- Born: 1972 or 1973
- Died: 6 May 2021 (aged 47–48)
- Genres: Playback singing, orchestra
- Occupations: Singer, composer
- Years active: 1991–2021
- Awards: Kalaimamani (2019)

= Comagan =

Indian musician, actor, and philanthropist (died 2021)

Kalaimamani M. J. C. Comagan also spelt as either Comagan or Komagan (1972/1973 - 6 May 2021) was an Indian visually impaired musician, actor, educator and philanthropist from Tamil Nadu. He was best known for his appearance in the national award-winning song Ovvoru Pookalume which featured in the 2004 film Autograph. He ran the Comaganin Raaga Priya orchestra recording live stage performances.

== Career ==
Comagan pursued his career as a musician and composer starting up his own orchestra Comaganin Raaga Priya in 1991. He had also featured as a supporting actor in films such as Kanukkulle and Sura (2010) in minor roles. He made his film debut as music composer in the film Muthal Muthalai (2007). It also became the first ever Tamil film where a visually impaired musician composed the entire music album for a film. Comagan was also a prominent integral part of the first ever Tamil Nadu Welfare Board for the Disabled which was established in 2008. He received the prestigious Kalaimamani award for the year 2019 from the Government of Tamil Nadu.

He had also reportedly conducted vocal and instrumental classes to students via online amid the COVID-19 pandemic.

=== Raaga Priya orchestra ===
Comagan founded the Raaga Priya orchestra in 1991 which was later known as Comaganin Raaga Priya. The orchestra was initially started with nine members and it was later expanded to around 25 members. The orchestra rose to limelight and prominence when they recorded a stage performance for about 16 hours continuously nonstop performing 183 songs. The milestone was recognized by the Limca Book of World Records. The Raaga Priya orchestra broke their own record in 2007 when they performed nonstop for about 50 hours with a group of 24 visually impaired musicians performing 682 songs. The performance was entered into the Guinness World Records.

The orchestra including its founder Comagan had performed over 3000 light music shows and also for fundraising charity purposes. The troupe had also toured to about nine countries and recorded stage performances. Raaga Priya received the Tamil Nadu State Award in 2006.

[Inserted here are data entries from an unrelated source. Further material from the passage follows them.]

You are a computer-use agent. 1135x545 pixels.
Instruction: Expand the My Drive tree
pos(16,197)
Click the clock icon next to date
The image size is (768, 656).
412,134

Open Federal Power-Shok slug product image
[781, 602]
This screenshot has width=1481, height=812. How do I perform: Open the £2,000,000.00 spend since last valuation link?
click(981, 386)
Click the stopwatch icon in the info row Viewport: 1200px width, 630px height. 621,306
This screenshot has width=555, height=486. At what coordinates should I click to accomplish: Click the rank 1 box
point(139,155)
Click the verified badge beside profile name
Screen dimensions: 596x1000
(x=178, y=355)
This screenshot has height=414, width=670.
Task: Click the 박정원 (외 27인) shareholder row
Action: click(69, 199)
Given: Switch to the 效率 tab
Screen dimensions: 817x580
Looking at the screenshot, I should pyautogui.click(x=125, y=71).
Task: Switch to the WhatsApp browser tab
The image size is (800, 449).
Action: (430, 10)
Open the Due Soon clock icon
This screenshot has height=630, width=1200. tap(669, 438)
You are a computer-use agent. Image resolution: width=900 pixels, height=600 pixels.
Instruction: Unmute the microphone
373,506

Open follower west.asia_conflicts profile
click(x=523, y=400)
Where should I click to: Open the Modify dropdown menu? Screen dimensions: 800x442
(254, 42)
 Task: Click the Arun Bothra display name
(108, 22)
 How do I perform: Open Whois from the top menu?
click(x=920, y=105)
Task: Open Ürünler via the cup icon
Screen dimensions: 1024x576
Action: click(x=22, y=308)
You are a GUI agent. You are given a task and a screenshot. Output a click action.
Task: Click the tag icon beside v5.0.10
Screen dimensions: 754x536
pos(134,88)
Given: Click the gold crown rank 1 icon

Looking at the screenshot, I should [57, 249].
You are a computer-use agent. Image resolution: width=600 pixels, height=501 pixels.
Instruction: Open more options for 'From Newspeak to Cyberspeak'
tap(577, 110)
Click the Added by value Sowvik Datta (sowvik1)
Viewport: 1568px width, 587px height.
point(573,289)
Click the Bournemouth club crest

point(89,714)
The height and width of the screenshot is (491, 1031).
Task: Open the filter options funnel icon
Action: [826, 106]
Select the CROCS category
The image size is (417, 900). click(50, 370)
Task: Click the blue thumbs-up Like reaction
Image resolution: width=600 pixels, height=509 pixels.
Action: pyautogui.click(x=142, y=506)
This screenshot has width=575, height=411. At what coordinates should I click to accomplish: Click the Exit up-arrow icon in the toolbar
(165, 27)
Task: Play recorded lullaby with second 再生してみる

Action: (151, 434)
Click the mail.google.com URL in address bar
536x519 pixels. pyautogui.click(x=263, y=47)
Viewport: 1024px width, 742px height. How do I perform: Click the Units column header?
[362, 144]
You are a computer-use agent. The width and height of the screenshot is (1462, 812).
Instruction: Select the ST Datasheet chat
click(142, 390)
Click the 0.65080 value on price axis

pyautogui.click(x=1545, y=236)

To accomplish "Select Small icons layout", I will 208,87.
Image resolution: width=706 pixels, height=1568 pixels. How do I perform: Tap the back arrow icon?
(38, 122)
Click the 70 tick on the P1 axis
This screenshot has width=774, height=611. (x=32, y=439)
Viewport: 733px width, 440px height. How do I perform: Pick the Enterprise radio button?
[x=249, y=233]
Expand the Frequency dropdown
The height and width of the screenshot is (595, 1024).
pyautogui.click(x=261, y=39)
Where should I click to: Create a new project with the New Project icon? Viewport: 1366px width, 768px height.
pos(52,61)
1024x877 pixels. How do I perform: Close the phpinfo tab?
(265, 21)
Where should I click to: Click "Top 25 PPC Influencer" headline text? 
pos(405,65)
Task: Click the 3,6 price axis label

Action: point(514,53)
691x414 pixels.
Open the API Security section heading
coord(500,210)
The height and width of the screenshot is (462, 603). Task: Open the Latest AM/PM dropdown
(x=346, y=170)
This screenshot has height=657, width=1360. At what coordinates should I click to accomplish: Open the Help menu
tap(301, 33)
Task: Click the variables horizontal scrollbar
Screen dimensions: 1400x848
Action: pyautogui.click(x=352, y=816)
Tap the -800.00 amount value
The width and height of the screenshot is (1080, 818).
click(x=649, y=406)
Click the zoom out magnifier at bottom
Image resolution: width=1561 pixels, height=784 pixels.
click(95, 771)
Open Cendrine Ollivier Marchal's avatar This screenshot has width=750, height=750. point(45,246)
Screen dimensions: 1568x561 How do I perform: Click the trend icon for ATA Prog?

Raaga Priya orchestra members also made their entry in films when they performed in the national award-winning song Ovvoru Pookalume which featured in Cheran directorial Autograph. Comagan was lauded for his role as the conductor of the orchestra in the song and he had also reportedly sung the last few lines of the song "Manitha Un Manathai Keeri Vithai Podu Maramagum" alongside actress Sneha. According to the website of Raaga Priya orchestra, Comagan along with the troupe members gained wide reputation and gained popularity in the society only after director Cheran cast them in the film Autograph.

In addition, Raaga Priya orchestra also performed in Telugu-language song "Mounamgane Yedagamani" in Naa Autograph, the remake of Tamil film song "Ovvoru Pookalume" as well as in "Uyir Thantha Thaye" song which featured in 2007 film Pasupathi c/o Rasakkapalayam.

== Death ==
He died on 6 May 2021, at around 1 am, due to COVID-19 at the age of 48. He was hospitalized 12 days prior to his death.